## EXERCISE DETAILS
Lay out the lines from the one containing "Identify the location of column-label: 47." through the end of the records as a Markdown table with the columns Row and Line, numbering each row, skipping blank lines, and leaving the pictures out.

## DATA SECTION
****************************************
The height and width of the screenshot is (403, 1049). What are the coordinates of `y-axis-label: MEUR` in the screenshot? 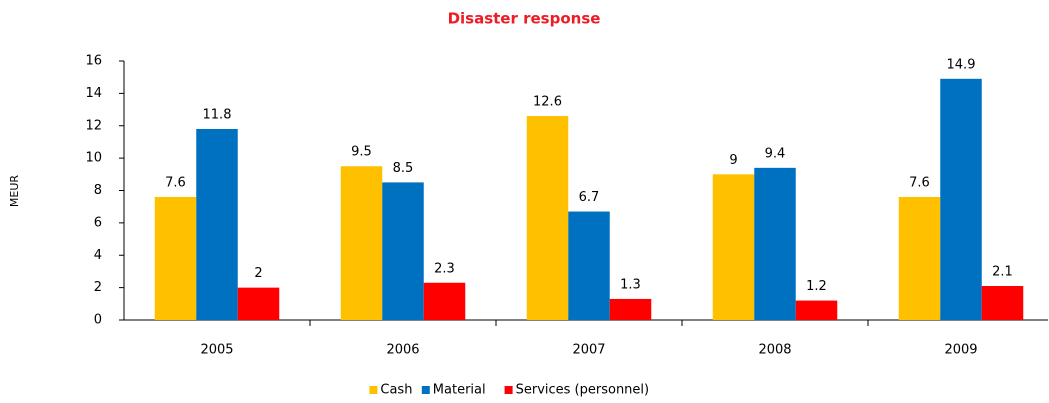 It's located at (14, 191).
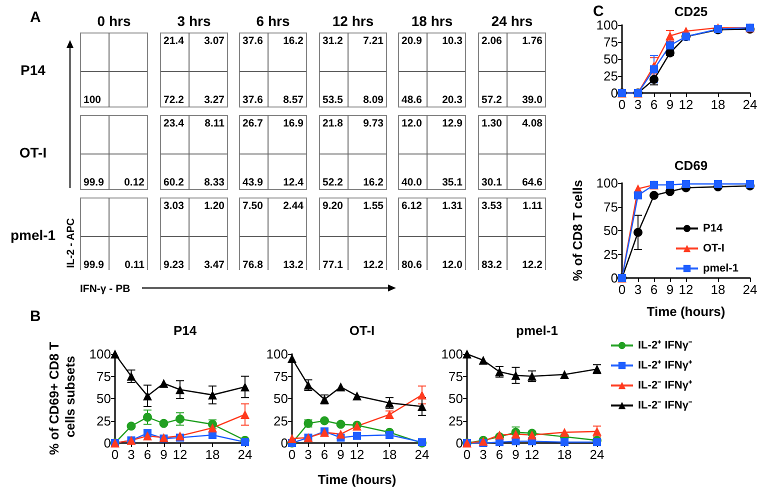  What do you see at coordinates (720, 268) in the screenshot?
I see `legend-label: pmel-1` at bounding box center [720, 268].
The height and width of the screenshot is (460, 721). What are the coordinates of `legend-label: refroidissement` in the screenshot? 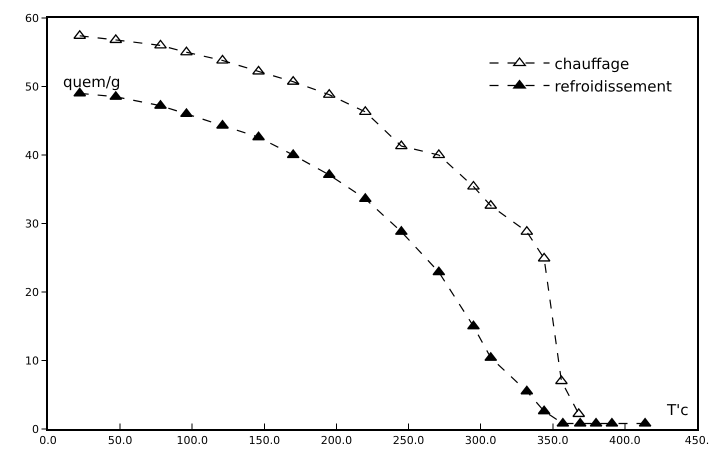 It's located at (613, 86).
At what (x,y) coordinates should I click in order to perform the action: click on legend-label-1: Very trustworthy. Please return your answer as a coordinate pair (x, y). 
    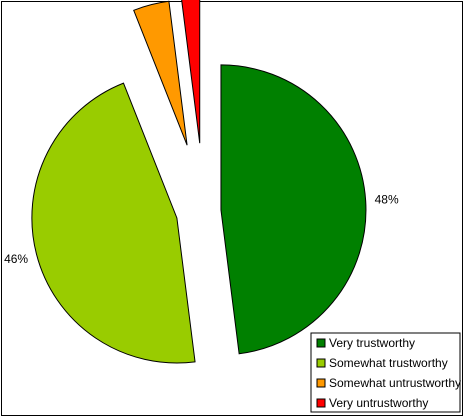
    Looking at the image, I should click on (372, 343).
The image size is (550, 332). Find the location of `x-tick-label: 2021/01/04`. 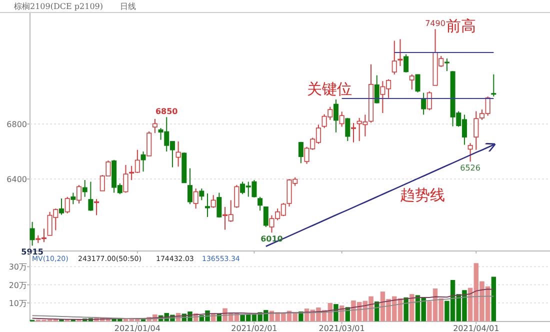

x-tick-label: 2021/01/04 is located at coordinates (137, 328).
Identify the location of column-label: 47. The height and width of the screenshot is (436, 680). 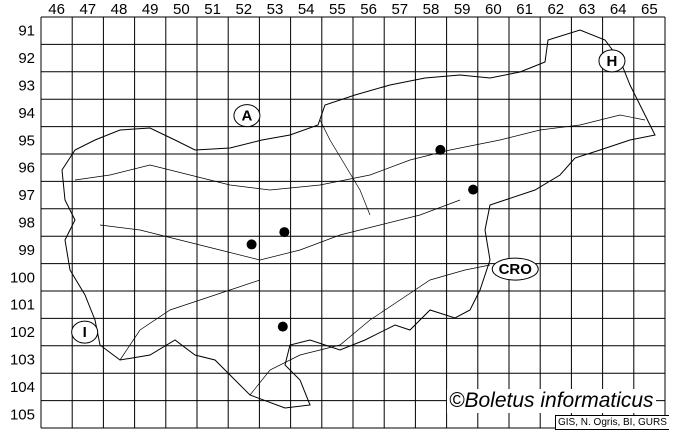
(88, 10).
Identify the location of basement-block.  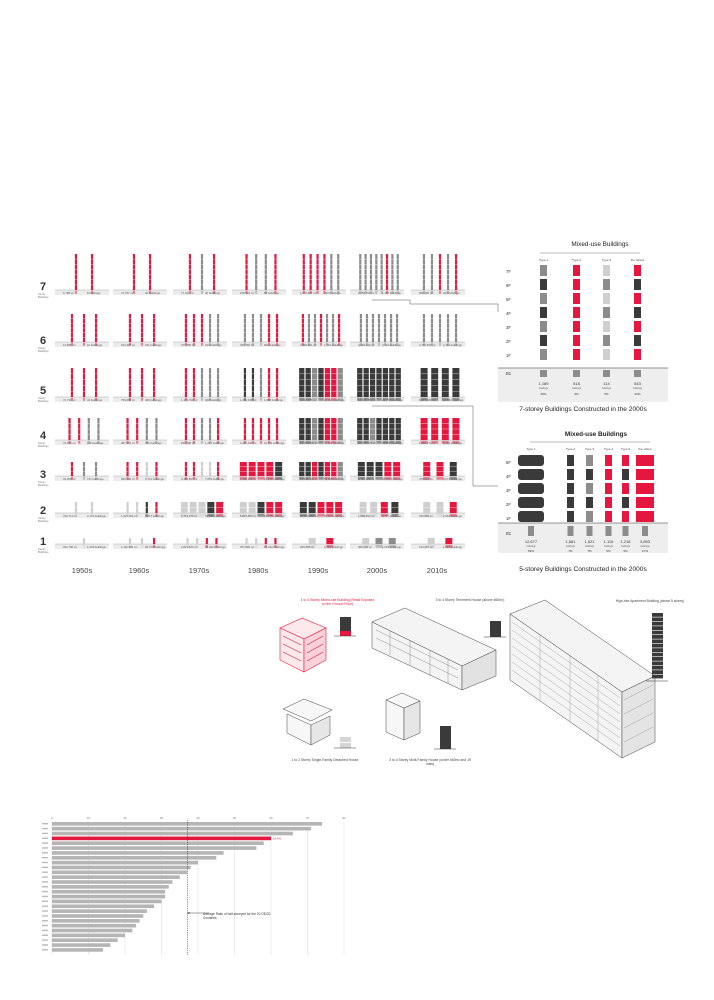
(576, 374).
****************************************
## SOLVED EXERCISE
| Row | Line |
|---|---|
| 1 | Identify the location of column-label: 47. The height and width of the screenshot is (436, 680).  |
| 2 | (88, 10). |
| 3 | Identify the location of basement-block.   |
| 4 | (576, 374). |